- [DIRECTIONS FOR THIS TASK] The answer must be the full listing, reproduced without any change.

- [RECORDS PROVIDED]

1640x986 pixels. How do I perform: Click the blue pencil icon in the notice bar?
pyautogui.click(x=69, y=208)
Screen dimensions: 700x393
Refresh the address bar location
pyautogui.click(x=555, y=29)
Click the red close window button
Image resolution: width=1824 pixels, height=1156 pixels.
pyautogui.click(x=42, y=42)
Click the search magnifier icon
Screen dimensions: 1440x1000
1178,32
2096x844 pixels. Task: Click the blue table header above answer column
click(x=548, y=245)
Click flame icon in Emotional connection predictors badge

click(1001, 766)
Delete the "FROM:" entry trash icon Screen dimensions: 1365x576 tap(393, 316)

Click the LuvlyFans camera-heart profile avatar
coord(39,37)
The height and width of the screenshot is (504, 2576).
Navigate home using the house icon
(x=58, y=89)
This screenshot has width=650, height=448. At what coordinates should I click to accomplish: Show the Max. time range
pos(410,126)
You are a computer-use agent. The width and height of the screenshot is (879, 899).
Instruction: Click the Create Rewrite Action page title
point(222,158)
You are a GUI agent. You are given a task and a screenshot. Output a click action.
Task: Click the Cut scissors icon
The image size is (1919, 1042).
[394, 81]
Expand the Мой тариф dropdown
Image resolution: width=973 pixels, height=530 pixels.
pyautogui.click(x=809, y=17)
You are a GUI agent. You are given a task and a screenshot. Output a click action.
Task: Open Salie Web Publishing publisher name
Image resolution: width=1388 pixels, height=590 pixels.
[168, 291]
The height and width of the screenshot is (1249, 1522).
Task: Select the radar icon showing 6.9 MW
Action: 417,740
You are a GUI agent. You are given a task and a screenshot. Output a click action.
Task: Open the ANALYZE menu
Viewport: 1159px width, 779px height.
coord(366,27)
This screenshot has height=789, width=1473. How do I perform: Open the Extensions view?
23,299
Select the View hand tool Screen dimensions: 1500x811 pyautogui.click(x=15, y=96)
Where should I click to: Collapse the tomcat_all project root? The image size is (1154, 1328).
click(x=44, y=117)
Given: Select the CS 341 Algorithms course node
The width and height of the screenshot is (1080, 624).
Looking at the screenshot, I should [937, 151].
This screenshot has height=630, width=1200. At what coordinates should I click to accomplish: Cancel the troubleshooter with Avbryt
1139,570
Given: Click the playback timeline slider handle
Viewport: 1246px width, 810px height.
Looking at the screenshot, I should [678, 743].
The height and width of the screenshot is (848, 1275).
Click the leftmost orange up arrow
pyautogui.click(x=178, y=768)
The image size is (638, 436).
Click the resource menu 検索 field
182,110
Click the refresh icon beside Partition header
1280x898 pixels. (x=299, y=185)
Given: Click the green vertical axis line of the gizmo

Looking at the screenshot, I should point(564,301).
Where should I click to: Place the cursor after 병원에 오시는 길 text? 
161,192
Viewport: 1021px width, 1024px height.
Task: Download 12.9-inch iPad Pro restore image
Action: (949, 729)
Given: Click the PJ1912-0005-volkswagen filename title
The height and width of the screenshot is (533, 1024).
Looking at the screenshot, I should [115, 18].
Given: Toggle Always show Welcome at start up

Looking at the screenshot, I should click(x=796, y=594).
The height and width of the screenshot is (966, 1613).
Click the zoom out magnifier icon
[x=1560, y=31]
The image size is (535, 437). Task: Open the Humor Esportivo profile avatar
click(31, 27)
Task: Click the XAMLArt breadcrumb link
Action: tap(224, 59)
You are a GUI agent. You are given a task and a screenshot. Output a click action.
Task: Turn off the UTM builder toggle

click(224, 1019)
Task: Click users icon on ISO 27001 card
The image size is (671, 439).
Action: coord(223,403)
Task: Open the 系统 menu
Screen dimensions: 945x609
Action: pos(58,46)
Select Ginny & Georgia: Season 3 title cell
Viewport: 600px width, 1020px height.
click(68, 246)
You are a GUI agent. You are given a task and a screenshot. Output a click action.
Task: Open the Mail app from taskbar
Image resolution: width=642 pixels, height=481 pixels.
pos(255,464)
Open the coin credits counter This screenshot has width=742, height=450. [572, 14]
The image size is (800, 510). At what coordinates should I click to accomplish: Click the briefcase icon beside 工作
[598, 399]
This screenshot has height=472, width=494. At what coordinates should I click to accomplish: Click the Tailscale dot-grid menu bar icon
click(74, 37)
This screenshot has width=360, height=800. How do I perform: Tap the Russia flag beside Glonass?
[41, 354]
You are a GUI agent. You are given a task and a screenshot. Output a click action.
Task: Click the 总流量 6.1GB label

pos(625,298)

- [OUTPUT FOR THIS TASK]
1640x986 pixels. How do I perform: Click the blue pencil icon in the notice bar?
pyautogui.click(x=69, y=208)
Screen dimensions: 700x393
Refresh the address bar location
pyautogui.click(x=555, y=29)
Click the red close window button
Image resolution: width=1824 pixels, height=1156 pixels.
pyautogui.click(x=42, y=42)
Click the search magnifier icon
Screen dimensions: 1440x1000
1178,32
2096x844 pixels. Task: Click the blue table header above answer column
click(x=548, y=245)
Click flame icon in Emotional connection predictors badge

click(1001, 766)
Delete the "FROM:" entry trash icon Screen dimensions: 1365x576 tap(393, 316)

Click the LuvlyFans camera-heart profile avatar
coord(39,37)
The height and width of the screenshot is (504, 2576).
Navigate home using the house icon
(x=58, y=89)
This screenshot has width=650, height=448. At what coordinates should I click to accomplish: Show the Max. time range
pos(410,126)
You are a computer-use agent. The width and height of the screenshot is (879, 899).
Instruction: Click the Create Rewrite Action page title
point(222,158)
You are a GUI agent. You are given a task and a screenshot. Output a click action.
Task: Click the Cut scissors icon
The image size is (1919, 1042).
[394, 81]
Expand the Мой тариф dropdown
Image resolution: width=973 pixels, height=530 pixels.
pyautogui.click(x=809, y=17)
You are a GUI agent. You are given a task and a screenshot. Output a click action.
Task: Open Salie Web Publishing publisher name
Image resolution: width=1388 pixels, height=590 pixels.
[168, 291]
The height and width of the screenshot is (1249, 1522).
Task: Select the radar icon showing 6.9 MW
Action: 417,740
You are a GUI agent. You are given a task and a screenshot. Output a click action.
Task: Open the ANALYZE menu
Viewport: 1159px width, 779px height.
coord(366,27)
This screenshot has height=789, width=1473. How do I perform: Open the Extensions view?
23,299
Select the View hand tool Screen dimensions: 1500x811 pyautogui.click(x=15, y=96)
Where should I click to: Collapse the tomcat_all project root? The image size is (1154, 1328).
click(x=44, y=117)
Given: Select the CS 341 Algorithms course node
The width and height of the screenshot is (1080, 624).
Looking at the screenshot, I should [937, 151].
This screenshot has height=630, width=1200. At what coordinates should I click to accomplish: Cancel the troubleshooter with Avbryt
1139,570
Given: Click the playback timeline slider handle
Viewport: 1246px width, 810px height.
Looking at the screenshot, I should [678, 743].
The height and width of the screenshot is (848, 1275).
Click the leftmost orange up arrow
pyautogui.click(x=178, y=768)
The image size is (638, 436).
Click the resource menu 検索 field
182,110
Click the refresh icon beside Partition header
1280x898 pixels. (x=299, y=185)
Given: Click the green vertical axis line of the gizmo

Looking at the screenshot, I should point(564,301).
Where should I click to: Place the cursor after 병원에 오시는 길 text? 
161,192
Viewport: 1021px width, 1024px height.
Task: Download 12.9-inch iPad Pro restore image
Action: (949, 729)
Given: Click the PJ1912-0005-volkswagen filename title
The height and width of the screenshot is (533, 1024).
Looking at the screenshot, I should [115, 18].
Given: Toggle Always show Welcome at start up

Looking at the screenshot, I should click(x=796, y=594).
The height and width of the screenshot is (966, 1613).
Click the zoom out magnifier icon
[x=1560, y=31]
The image size is (535, 437). Task: Open the Humor Esportivo profile avatar
click(31, 27)
Task: Click the XAMLArt breadcrumb link
Action: tap(224, 59)
You are a GUI agent. You are given a task and a screenshot. Output a click action.
Task: Turn off the UTM builder toggle

click(224, 1019)
Task: Click users icon on ISO 27001 card
The image size is (671, 439).
Action: coord(223,403)
Task: Open the 系统 menu
Screen dimensions: 945x609
Action: pos(58,46)
Select Ginny & Georgia: Season 3 title cell
Viewport: 600px width, 1020px height.
click(68, 246)
You are a GUI agent. You are given a task and a screenshot. Output a click action.
Task: Open the Mail app from taskbar
Image resolution: width=642 pixels, height=481 pixels.
pos(255,464)
Open the coin credits counter This screenshot has width=742, height=450. [572, 14]
The image size is (800, 510). At what coordinates should I click to accomplish: Click the briefcase icon beside 工作
[598, 399]
This screenshot has height=472, width=494. At what coordinates should I click to accomplish: Click the Tailscale dot-grid menu bar icon
click(74, 37)
This screenshot has width=360, height=800. How do I perform: Tap the Russia flag beside Glonass?
[41, 354]
You are a GUI agent. You are given a task and a screenshot. Output a click action.
Task: Click the 总流量 6.1GB label

pos(625,298)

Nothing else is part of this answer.